* **Task objective**
Go through the material underneath and show every line where the string "Close" occurs.

* **Task inputs**
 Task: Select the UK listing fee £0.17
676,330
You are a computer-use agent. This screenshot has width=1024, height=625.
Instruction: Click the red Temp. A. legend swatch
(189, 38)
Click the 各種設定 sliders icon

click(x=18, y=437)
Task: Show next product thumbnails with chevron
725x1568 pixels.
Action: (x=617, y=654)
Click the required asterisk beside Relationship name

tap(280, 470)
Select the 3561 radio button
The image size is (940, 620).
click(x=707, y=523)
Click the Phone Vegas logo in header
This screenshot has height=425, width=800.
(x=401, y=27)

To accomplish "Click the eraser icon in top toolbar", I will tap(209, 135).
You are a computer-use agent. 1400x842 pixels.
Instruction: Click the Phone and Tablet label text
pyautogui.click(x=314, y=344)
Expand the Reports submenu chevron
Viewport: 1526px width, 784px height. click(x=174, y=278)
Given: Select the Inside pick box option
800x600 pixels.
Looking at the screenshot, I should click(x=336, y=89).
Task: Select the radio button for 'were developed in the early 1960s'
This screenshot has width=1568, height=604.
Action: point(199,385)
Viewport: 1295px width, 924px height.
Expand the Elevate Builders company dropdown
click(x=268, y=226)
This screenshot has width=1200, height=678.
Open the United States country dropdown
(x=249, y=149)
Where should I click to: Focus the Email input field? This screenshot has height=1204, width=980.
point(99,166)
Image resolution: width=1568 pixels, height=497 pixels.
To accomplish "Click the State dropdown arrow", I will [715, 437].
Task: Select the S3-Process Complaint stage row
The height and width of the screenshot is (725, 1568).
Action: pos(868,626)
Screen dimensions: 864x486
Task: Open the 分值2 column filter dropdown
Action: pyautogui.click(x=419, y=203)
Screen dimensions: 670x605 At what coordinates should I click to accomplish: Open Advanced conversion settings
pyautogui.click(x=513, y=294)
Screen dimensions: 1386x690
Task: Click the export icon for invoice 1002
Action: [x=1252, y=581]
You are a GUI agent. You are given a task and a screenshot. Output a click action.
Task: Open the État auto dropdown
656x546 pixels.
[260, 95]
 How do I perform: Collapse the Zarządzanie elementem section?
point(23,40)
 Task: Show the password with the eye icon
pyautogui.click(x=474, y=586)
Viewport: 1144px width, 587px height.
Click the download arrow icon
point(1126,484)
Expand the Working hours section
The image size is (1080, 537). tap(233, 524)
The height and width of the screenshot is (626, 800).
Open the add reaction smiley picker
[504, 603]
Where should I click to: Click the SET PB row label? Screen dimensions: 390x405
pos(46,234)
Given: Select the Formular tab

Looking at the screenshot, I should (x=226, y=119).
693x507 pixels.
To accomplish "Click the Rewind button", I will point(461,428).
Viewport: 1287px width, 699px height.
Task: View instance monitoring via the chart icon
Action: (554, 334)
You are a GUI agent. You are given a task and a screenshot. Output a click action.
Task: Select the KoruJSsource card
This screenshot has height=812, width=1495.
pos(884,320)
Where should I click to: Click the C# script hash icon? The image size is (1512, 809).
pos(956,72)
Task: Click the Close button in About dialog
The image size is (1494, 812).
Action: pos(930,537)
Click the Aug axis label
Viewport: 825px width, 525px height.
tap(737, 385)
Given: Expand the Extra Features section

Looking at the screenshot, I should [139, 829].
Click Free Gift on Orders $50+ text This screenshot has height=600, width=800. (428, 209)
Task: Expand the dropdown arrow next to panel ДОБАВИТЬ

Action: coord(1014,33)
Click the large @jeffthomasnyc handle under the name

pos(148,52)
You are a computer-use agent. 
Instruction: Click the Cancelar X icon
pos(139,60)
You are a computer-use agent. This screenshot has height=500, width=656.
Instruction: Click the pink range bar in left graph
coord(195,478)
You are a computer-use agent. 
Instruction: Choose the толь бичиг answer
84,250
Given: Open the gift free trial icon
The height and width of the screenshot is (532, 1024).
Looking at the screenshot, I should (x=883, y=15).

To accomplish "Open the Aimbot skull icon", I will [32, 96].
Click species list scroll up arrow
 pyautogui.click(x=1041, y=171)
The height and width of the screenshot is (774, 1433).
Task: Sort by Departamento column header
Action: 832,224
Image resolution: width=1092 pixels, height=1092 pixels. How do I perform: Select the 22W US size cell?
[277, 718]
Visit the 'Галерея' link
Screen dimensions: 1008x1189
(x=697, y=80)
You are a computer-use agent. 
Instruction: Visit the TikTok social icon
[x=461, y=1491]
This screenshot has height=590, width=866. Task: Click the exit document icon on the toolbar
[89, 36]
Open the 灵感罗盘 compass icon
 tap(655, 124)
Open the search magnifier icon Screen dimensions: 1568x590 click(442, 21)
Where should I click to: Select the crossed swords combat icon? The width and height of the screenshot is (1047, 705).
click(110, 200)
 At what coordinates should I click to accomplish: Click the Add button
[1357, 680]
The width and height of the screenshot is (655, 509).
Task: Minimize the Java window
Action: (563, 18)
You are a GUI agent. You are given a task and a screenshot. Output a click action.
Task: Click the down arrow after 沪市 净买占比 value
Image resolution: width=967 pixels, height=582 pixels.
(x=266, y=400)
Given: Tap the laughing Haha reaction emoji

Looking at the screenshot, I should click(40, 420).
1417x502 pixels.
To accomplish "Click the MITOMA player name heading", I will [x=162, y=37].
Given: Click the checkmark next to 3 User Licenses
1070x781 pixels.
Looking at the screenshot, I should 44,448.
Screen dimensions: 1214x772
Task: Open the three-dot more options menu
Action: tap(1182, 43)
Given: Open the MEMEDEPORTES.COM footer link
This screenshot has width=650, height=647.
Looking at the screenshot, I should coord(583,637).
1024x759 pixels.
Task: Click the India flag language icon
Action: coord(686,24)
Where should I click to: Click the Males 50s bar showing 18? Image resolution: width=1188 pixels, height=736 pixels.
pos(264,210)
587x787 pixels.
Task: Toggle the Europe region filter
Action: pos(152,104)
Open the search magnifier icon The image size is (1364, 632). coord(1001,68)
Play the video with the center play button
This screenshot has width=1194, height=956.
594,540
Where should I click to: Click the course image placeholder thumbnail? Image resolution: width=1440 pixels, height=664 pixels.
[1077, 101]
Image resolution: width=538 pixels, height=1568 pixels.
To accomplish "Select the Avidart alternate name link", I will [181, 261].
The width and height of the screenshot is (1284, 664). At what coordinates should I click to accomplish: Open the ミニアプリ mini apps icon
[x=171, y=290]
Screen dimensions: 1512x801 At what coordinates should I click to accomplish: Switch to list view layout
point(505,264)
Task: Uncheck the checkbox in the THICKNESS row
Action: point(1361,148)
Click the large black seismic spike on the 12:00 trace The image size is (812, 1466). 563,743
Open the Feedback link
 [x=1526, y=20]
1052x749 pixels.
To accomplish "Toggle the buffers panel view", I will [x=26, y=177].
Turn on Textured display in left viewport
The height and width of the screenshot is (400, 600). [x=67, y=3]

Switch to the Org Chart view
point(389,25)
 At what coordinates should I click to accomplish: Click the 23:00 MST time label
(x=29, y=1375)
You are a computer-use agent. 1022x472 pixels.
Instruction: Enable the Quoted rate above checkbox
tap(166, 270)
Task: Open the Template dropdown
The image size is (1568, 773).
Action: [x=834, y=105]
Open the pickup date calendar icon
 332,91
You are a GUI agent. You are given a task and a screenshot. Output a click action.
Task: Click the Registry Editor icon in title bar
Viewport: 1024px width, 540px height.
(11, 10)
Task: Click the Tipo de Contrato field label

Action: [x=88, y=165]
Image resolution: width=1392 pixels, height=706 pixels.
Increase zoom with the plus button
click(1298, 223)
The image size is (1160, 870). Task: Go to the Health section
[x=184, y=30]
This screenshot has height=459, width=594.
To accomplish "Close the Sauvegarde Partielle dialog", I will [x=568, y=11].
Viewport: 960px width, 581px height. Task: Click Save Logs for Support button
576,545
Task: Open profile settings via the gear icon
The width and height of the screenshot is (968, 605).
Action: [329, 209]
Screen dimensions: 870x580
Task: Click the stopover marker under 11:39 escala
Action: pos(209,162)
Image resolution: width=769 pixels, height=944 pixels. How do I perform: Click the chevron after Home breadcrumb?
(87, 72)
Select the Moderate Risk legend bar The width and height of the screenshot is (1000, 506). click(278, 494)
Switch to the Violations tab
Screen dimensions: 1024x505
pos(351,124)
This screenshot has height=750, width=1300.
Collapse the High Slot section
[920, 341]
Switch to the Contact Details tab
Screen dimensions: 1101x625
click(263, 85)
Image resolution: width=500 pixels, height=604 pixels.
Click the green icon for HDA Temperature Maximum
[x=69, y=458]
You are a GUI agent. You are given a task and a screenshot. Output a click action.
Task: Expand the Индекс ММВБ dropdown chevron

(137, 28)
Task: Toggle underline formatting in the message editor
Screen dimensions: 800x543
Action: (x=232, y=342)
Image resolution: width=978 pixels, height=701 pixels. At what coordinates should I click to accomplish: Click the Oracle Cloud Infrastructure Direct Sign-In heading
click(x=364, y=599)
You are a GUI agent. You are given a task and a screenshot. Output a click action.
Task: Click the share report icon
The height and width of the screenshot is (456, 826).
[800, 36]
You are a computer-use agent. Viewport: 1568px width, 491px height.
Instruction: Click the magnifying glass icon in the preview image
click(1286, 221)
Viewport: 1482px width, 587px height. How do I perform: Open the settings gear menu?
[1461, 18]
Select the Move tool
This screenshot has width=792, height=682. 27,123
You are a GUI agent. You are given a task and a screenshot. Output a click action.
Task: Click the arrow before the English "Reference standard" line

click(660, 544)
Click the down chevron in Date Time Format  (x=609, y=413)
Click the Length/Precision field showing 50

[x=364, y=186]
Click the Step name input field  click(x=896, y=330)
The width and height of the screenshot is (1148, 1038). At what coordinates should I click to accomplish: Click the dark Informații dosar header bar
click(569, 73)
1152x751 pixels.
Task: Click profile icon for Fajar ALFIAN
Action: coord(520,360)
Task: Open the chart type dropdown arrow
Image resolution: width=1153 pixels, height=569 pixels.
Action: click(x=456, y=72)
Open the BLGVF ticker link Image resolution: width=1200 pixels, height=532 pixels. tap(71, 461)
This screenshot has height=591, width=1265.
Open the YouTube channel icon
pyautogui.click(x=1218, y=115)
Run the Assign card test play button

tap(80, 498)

* **Answer for this exercise**
Task: Click the Close button in About dialog
To accomplish "Close the Sauvegarde Partielle dialog", I will [x=568, y=11].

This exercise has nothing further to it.